The old soldiers stood guard yesterday at a booth in Kapiolani Park where a sign asked passers-by to donate to the Disabled Veterans of the Republic of Vietnam.
Five South Vietnamese generals who committed suicide rather than surrender to the North stared from photographs above an altar.
Posters proclaimed the work of Hoi Phu Huyen Hoc Sinh, a parent-student organization here devoted to maintaining language and culture among the children and grandchildren of men like Pham and Le.
And there were pictures from last years ao dai contest showing young girls in the traditional Vietnamese dress.
The booth was the political center of a Vietnamese lunar new year celebration attended by about 1,000 of Hawaiis 10,000 Vietnamese residents, who smiled and greeted each other with "Chuc mung nam moi," or happy new year.
The entire area was festooned with the distinctive red-striped yellow flag of the republic.
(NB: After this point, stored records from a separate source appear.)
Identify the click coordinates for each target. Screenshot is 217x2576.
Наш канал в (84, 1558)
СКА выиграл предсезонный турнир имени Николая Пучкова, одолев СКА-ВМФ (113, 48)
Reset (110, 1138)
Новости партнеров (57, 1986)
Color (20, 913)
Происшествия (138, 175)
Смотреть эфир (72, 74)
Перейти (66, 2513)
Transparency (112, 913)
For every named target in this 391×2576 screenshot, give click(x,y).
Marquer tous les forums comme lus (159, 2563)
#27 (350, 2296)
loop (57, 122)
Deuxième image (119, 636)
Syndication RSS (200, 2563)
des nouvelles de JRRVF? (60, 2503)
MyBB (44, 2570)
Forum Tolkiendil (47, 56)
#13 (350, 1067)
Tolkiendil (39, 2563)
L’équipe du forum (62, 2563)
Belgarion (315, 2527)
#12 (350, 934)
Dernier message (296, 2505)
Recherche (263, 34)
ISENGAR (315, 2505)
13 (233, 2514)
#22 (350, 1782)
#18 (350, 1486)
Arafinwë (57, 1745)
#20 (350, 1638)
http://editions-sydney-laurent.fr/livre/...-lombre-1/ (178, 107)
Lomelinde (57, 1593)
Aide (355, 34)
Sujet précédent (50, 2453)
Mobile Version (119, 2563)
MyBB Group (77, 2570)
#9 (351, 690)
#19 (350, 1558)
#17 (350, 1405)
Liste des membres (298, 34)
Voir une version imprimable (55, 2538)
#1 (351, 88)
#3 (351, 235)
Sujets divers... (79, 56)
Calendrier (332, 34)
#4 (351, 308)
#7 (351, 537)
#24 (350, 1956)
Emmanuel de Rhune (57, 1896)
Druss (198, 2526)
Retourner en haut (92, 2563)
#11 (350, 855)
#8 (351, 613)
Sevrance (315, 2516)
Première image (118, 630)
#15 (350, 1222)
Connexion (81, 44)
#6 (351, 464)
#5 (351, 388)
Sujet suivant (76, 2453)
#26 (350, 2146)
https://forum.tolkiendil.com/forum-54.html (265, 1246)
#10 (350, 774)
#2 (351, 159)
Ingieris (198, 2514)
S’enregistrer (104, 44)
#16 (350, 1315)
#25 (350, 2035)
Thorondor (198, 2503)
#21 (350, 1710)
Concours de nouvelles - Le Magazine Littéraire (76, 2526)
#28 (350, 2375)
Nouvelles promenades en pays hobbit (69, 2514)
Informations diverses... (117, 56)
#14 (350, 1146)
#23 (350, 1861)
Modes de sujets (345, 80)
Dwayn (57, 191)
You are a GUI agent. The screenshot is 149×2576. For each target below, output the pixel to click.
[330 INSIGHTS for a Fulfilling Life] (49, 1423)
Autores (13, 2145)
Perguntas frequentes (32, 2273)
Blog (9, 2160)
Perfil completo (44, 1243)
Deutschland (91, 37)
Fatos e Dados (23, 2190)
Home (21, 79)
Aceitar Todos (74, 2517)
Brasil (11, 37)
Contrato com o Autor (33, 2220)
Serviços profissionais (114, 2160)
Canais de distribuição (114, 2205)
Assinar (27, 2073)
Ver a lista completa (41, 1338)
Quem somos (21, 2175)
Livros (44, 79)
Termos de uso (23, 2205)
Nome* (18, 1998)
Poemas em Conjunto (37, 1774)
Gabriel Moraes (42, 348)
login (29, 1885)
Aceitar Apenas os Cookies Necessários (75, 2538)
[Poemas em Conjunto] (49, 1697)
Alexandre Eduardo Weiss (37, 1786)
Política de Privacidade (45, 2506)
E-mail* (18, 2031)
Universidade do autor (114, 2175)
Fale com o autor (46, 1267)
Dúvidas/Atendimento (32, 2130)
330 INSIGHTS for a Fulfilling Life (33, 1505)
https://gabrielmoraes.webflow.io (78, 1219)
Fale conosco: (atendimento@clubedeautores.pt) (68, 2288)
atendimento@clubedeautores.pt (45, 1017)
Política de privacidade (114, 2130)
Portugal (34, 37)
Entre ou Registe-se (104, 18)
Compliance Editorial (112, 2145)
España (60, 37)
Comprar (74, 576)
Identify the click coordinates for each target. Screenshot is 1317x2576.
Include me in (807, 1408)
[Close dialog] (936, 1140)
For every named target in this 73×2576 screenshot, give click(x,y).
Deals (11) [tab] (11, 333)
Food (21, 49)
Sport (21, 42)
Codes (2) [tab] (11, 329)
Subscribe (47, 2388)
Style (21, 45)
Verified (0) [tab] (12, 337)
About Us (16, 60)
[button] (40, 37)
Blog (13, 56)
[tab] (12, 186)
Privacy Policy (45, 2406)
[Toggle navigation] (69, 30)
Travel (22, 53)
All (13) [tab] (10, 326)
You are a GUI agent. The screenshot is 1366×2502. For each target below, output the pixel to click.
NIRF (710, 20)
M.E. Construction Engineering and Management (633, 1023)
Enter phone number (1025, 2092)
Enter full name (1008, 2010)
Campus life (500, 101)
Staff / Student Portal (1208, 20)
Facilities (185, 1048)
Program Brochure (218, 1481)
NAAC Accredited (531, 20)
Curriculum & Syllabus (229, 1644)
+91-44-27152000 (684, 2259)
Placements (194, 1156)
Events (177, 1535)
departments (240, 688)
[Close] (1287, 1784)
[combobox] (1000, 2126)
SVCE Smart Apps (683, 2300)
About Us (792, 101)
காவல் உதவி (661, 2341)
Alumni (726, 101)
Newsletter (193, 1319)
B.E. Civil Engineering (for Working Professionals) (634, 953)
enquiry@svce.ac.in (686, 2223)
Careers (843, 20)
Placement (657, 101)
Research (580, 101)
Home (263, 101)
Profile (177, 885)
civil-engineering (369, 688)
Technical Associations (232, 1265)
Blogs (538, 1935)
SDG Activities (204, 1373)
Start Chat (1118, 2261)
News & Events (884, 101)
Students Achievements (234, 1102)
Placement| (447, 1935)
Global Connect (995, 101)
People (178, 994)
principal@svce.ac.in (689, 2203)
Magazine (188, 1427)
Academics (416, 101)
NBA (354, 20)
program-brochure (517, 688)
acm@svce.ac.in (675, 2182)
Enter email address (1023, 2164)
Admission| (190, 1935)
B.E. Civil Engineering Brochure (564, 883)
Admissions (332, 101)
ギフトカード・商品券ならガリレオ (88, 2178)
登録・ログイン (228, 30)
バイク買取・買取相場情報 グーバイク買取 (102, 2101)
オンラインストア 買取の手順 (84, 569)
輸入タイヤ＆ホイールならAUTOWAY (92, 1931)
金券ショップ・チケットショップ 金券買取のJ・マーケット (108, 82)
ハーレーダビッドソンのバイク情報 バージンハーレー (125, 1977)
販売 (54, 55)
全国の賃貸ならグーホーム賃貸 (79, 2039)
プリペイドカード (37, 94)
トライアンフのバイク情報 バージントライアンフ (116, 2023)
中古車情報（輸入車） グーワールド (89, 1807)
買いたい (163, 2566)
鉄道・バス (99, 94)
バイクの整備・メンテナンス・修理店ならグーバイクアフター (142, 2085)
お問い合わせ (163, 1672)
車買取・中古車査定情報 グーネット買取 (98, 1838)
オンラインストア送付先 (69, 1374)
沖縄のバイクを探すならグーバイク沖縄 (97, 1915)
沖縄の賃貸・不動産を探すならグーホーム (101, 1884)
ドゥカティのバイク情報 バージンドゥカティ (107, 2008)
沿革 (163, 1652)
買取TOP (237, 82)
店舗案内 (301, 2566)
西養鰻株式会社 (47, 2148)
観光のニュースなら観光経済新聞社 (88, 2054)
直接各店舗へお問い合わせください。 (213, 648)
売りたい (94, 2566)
"We hope this flag will represent Vietnam forever, because we are not recognizing the communist regime," Pham said through interpreter Steven Trung Nguyen, an insurance agent whose company sponsored the booth.
Le said he would like to visit Vietnam someday, but not under the present government.
"All my relatives, my grandfathers and uncles have passed away and are buried in Vietnam, and I want to visit them," he said.
"Every year, I ask my three older children still in Vietnam to visit the site of the family tombs in Central Vietnam, at Hue."
Phams grandchildren, Lan, 5, and Tu, 3, "do not understand the history of Vietnam, yet," the retired soldier said. "But they speak the language."